**What the task asks**
Without the pictures, set down exactly the lines from the one that contains "Click the 1500 bp x-axis label" to the end of the entries, both included, and nothing besides.

**Data provided**
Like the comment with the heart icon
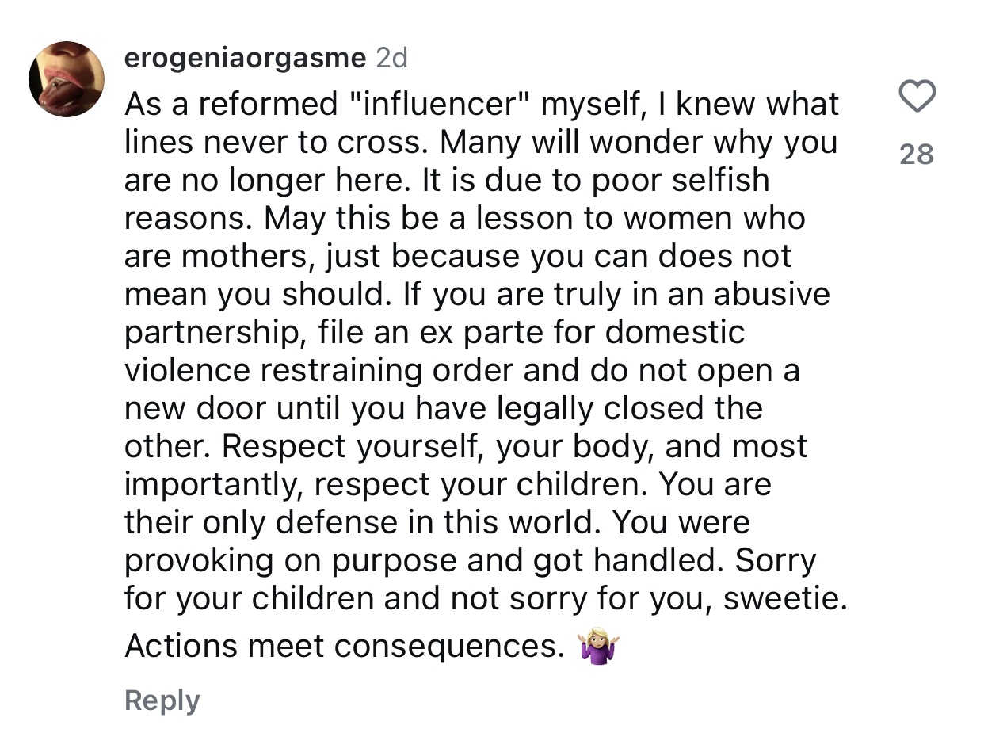 click(x=917, y=97)
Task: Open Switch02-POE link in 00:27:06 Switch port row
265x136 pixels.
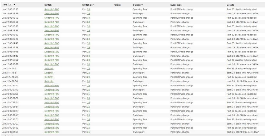Action: 52,98
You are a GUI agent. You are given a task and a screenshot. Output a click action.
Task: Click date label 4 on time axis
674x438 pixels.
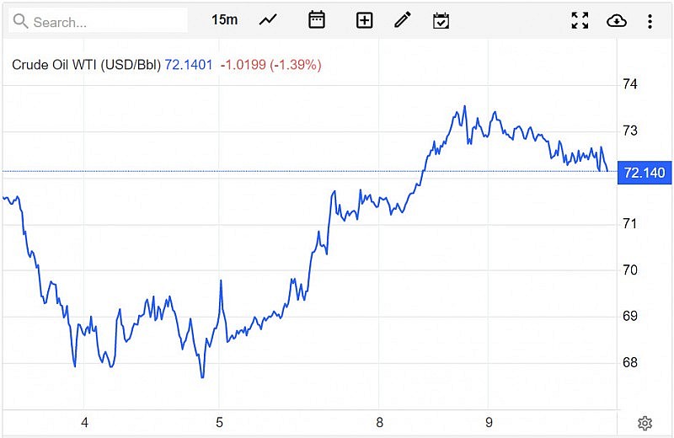click(x=84, y=423)
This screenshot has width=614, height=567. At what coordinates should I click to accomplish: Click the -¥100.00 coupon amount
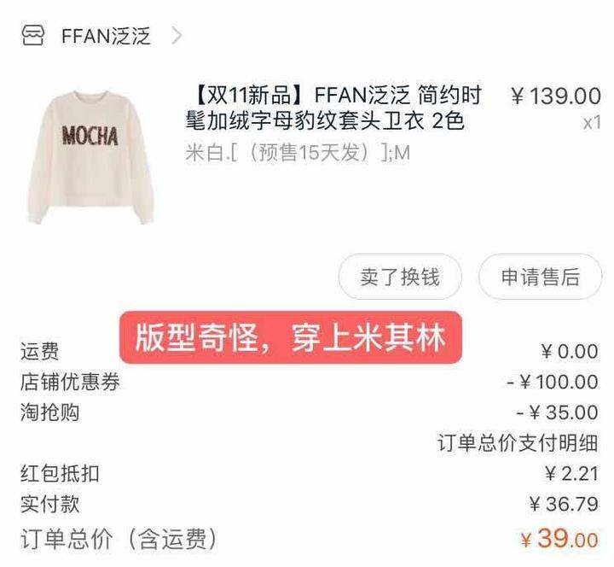click(552, 382)
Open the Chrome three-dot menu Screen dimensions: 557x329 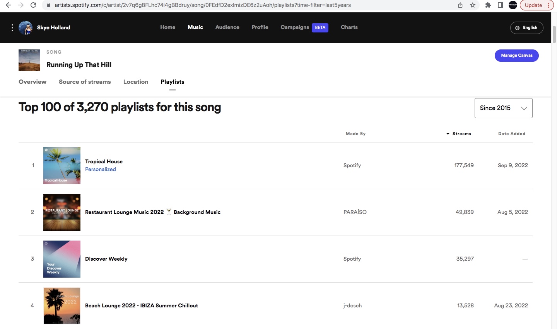[549, 5]
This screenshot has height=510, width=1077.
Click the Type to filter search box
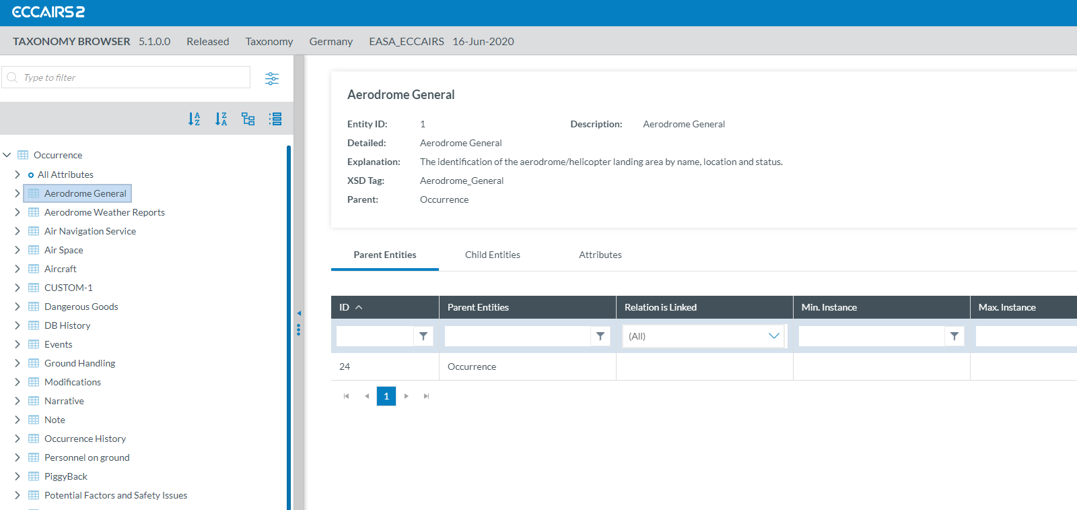pyautogui.click(x=131, y=77)
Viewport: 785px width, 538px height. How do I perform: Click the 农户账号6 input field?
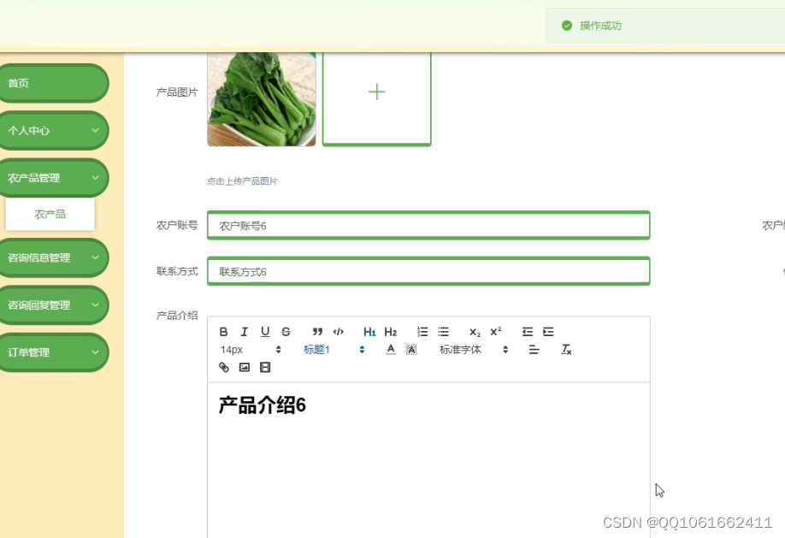(x=428, y=225)

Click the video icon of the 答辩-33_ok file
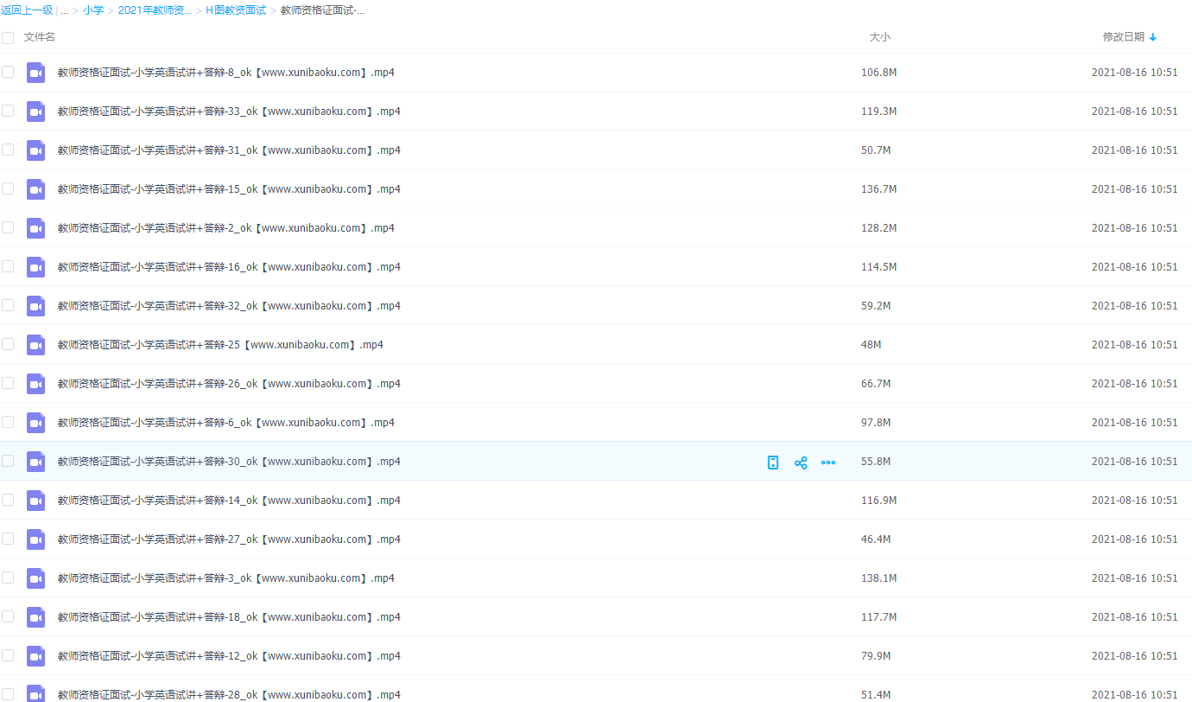(x=35, y=112)
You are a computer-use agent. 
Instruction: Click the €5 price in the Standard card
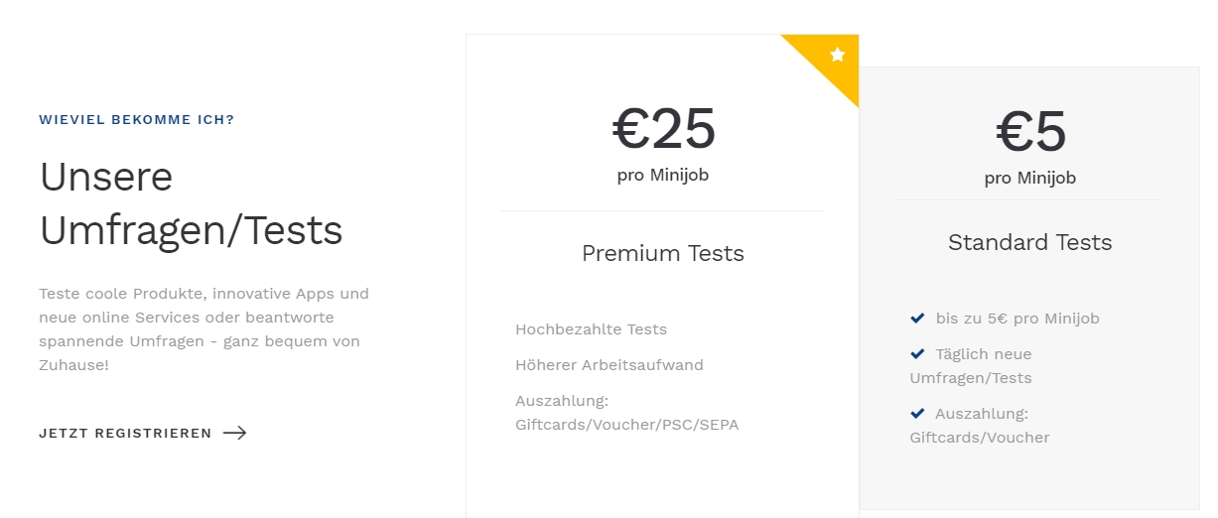[1030, 132]
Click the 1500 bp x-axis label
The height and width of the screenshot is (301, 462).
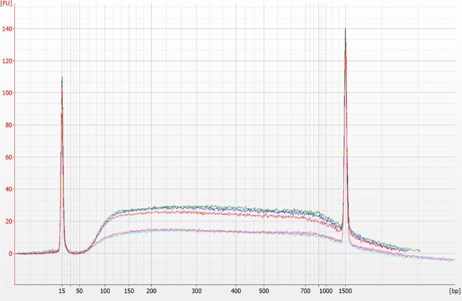(x=345, y=291)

**Exercise output**
Click the 1500 bp x-axis label
The height and width of the screenshot is (301, 462).
(x=345, y=291)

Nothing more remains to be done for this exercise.